— start —

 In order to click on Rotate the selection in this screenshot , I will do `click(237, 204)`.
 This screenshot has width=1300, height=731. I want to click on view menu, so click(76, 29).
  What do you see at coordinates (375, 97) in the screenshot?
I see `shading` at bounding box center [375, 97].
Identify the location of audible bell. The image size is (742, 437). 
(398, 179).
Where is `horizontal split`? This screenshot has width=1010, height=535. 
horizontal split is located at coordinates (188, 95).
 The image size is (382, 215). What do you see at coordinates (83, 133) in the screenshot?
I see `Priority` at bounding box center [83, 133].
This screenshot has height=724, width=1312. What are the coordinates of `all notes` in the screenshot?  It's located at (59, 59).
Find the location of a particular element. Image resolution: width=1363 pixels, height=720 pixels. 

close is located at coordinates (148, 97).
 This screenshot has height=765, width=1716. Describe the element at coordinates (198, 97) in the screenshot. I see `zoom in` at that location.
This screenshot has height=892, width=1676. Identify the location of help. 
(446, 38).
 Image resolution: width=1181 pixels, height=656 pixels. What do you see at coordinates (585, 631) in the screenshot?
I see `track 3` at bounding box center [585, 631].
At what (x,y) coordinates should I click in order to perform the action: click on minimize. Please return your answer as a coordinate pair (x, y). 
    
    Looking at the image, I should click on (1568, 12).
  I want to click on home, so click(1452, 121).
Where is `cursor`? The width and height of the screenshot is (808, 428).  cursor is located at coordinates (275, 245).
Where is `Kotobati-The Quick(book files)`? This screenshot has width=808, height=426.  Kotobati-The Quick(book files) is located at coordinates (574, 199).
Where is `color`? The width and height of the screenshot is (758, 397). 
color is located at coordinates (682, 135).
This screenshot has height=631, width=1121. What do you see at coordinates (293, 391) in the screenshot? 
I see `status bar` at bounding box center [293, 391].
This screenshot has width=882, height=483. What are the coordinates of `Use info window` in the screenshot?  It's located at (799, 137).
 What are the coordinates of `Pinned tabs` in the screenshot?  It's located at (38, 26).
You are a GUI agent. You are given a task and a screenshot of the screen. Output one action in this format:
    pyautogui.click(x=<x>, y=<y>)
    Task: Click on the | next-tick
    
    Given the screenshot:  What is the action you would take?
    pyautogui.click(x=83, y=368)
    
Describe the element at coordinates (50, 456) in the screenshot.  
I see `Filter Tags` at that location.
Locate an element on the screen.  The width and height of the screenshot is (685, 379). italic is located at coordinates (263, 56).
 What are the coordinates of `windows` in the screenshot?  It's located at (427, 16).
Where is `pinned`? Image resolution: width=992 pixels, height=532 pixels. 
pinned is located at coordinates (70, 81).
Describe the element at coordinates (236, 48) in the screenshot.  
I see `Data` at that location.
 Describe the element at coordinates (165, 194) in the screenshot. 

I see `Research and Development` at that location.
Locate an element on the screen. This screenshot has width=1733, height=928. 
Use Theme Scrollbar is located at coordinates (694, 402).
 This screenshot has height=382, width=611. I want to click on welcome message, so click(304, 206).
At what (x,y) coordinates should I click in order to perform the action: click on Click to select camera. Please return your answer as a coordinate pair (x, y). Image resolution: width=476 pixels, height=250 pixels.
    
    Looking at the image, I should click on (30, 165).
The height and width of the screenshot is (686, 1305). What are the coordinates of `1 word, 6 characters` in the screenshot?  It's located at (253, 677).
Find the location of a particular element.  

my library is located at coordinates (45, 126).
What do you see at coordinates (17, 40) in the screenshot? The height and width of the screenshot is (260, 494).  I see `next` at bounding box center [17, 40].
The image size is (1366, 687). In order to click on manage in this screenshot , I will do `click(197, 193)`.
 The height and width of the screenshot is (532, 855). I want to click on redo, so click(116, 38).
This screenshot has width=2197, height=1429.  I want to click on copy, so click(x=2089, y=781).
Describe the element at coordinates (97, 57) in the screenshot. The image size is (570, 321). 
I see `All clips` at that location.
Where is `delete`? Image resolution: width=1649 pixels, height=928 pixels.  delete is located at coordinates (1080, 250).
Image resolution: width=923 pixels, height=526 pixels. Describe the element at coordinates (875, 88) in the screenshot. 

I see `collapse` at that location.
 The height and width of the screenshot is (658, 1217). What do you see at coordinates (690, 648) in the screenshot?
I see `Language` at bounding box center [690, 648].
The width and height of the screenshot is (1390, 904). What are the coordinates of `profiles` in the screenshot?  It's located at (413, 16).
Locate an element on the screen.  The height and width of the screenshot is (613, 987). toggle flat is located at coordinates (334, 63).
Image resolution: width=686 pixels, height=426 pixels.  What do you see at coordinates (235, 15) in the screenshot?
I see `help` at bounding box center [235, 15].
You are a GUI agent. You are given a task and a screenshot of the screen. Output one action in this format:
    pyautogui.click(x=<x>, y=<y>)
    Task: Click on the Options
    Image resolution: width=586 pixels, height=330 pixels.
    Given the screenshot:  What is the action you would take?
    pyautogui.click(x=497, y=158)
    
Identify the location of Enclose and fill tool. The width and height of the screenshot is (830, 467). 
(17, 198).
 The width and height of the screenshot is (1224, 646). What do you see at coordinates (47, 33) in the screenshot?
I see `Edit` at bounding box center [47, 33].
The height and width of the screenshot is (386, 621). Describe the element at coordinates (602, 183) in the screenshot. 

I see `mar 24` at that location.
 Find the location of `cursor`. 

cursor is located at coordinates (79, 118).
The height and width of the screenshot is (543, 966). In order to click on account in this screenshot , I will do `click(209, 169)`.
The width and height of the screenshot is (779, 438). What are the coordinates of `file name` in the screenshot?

— end —

**Problem to solve:**
Copy out all of the items above verbatim, without changing a single line.

**Solution to this exercise:**
 In order to click on Rotate the selection in this screenshot , I will do `click(237, 204)`.
 This screenshot has width=1300, height=731. I want to click on view menu, so click(76, 29).
  What do you see at coordinates (375, 97) in the screenshot?
I see `shading` at bounding box center [375, 97].
Identify the location of audible bell. The image size is (742, 437). 
(398, 179).
Where is `horizontal split`? This screenshot has width=1010, height=535. 
horizontal split is located at coordinates (188, 95).
 The image size is (382, 215). What do you see at coordinates (83, 133) in the screenshot?
I see `Priority` at bounding box center [83, 133].
This screenshot has height=724, width=1312. What are the coordinates of `all notes` in the screenshot?  It's located at (59, 59).
Find the location of a particular element. Image resolution: width=1363 pixels, height=720 pixels. 

close is located at coordinates (148, 97).
 This screenshot has height=765, width=1716. Describe the element at coordinates (198, 97) in the screenshot. I see `zoom in` at that location.
This screenshot has height=892, width=1676. Identify the location of help. 
(446, 38).
 Image resolution: width=1181 pixels, height=656 pixels. What do you see at coordinates (585, 631) in the screenshot?
I see `track 3` at bounding box center [585, 631].
At what (x,y) coordinates should I click in order to perform the action: click on minimize. Please return your answer as a coordinate pair (x, y). 
    
    Looking at the image, I should click on (1568, 12).
  I want to click on home, so click(1452, 121).
Where is `cursor`? The width and height of the screenshot is (808, 428).  cursor is located at coordinates (275, 245).
Where is `Kotobati-The Quick(book files)`? This screenshot has width=808, height=426.  Kotobati-The Quick(book files) is located at coordinates (574, 199).
Where is `color`? The width and height of the screenshot is (758, 397). 
color is located at coordinates (682, 135).
This screenshot has height=631, width=1121. What do you see at coordinates (293, 391) in the screenshot? 
I see `status bar` at bounding box center [293, 391].
This screenshot has width=882, height=483. What are the coordinates of `Use info window` in the screenshot?  It's located at (799, 137).
 What are the coordinates of `Pinned tabs` in the screenshot?  It's located at (38, 26).
You are a GUI agent. You are given a task and a screenshot of the screen. Output one action in this format:
    pyautogui.click(x=<x>, y=<y>)
    Task: Click on the | next-tick
    
    Given the screenshot:  What is the action you would take?
    pyautogui.click(x=83, y=368)
    
Describe the element at coordinates (50, 456) in the screenshot.  
I see `Filter Tags` at that location.
Locate an element on the screen.  The width and height of the screenshot is (685, 379). italic is located at coordinates (263, 56).
 What are the coordinates of `windows` in the screenshot?  It's located at (427, 16).
Where is `pinned`? Image resolution: width=992 pixels, height=532 pixels. 
pinned is located at coordinates (70, 81).
Describe the element at coordinates (236, 48) in the screenshot.  
I see `Data` at that location.
 Describe the element at coordinates (165, 194) in the screenshot. 

I see `Research and Development` at that location.
Locate an element on the screen. This screenshot has width=1733, height=928. 
Use Theme Scrollbar is located at coordinates (694, 402).
 This screenshot has height=382, width=611. I want to click on welcome message, so click(304, 206).
At what (x,y) coordinates should I click in order to perform the action: click on Click to select camera. Please return your answer as a coordinate pair (x, y). Image resolution: width=476 pixels, height=250 pixels.
    
    Looking at the image, I should click on (30, 165).
The height and width of the screenshot is (686, 1305). What are the coordinates of `1 word, 6 characters` in the screenshot?  It's located at (253, 677).
Find the location of a particular element.  

my library is located at coordinates (45, 126).
What do you see at coordinates (17, 40) in the screenshot? The height and width of the screenshot is (260, 494).  I see `next` at bounding box center [17, 40].
The image size is (1366, 687). In order to click on manage in this screenshot , I will do `click(197, 193)`.
 The height and width of the screenshot is (532, 855). I want to click on redo, so click(116, 38).
This screenshot has width=2197, height=1429.  I want to click on copy, so click(x=2089, y=781).
Describe the element at coordinates (97, 57) in the screenshot. The image size is (570, 321). 
I see `All clips` at that location.
Where is `delete`? Image resolution: width=1649 pixels, height=928 pixels.  delete is located at coordinates (1080, 250).
Image resolution: width=923 pixels, height=526 pixels. Describe the element at coordinates (875, 88) in the screenshot. 

I see `collapse` at that location.
 The height and width of the screenshot is (658, 1217). What do you see at coordinates (690, 648) in the screenshot?
I see `Language` at bounding box center [690, 648].
The width and height of the screenshot is (1390, 904). What are the coordinates of `profiles` in the screenshot?  It's located at (413, 16).
Locate an element on the screen.  The height and width of the screenshot is (613, 987). toggle flat is located at coordinates (334, 63).
Image resolution: width=686 pixels, height=426 pixels.  What do you see at coordinates (235, 15) in the screenshot?
I see `help` at bounding box center [235, 15].
You are a GUI agent. You are given a task and a screenshot of the screen. Output one action in this format:
    pyautogui.click(x=<x>, y=<y>)
    Task: Click on the Options
    Image resolution: width=586 pixels, height=330 pixels.
    Given the screenshot:  What is the action you would take?
    pyautogui.click(x=497, y=158)
    
Identify the location of Enclose and fill tool. The width and height of the screenshot is (830, 467). 
(17, 198).
 The width and height of the screenshot is (1224, 646). What do you see at coordinates (47, 33) in the screenshot?
I see `Edit` at bounding box center [47, 33].
The height and width of the screenshot is (386, 621). Describe the element at coordinates (602, 183) in the screenshot. 

I see `mar 24` at that location.
 Find the location of `cursor`. 

cursor is located at coordinates (79, 118).
The height and width of the screenshot is (543, 966). In order to click on account in this screenshot , I will do `click(209, 169)`.
The width and height of the screenshot is (779, 438). What are the coordinates of `file name` in the screenshot?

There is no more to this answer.